Blaize details architecture of GSP edge AI chip

Blaize details architecture of GSP edge AI chip

Technology News |
By Nick Flaherty

Blaize has developed a graph streaming processor (GSP), codenamed El Cano, for AI edge applications as well as real time video processing and sensor fusion. The fully programmable engine consists of 16 cores and can handle up to 16TOPS of 8bit integer operations and has been used for a range of boards costing from $300 to $1000. 

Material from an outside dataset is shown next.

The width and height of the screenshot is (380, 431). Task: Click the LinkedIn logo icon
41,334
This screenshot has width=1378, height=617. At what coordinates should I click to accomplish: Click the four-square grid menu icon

“We are a chip company and there will be a chip business for us, for example in automotive,” said Richard Terrill, VP of strategic business development at Blaize following the announcement of its first system on module (SoM) and PCI express boards last week. “The board companies are likely to participate but with the module with the Samtec connector for the SOM where there is no host.”

The chip is built on Samsung’s 14nm process technology and has a power consumption of 7W. This is achieved by using a streaming approach that analyses the framework during compilation and allocates the resources on multiple chips via a scheduler and 4Mbits of optimised on-chip memory.

The hardware scheduler is a frame around the cores that takes a metamap of the framework created at compile time and feeds multiple instances of the scheduler in each core. Each scheduler knows the data complexities and has full autonomy to allocate the thread slots in each core. Any forks or deadlocks are resolved by the NetDeploy compiler tool ahead of time to prevent the scheduler being the bottleneck.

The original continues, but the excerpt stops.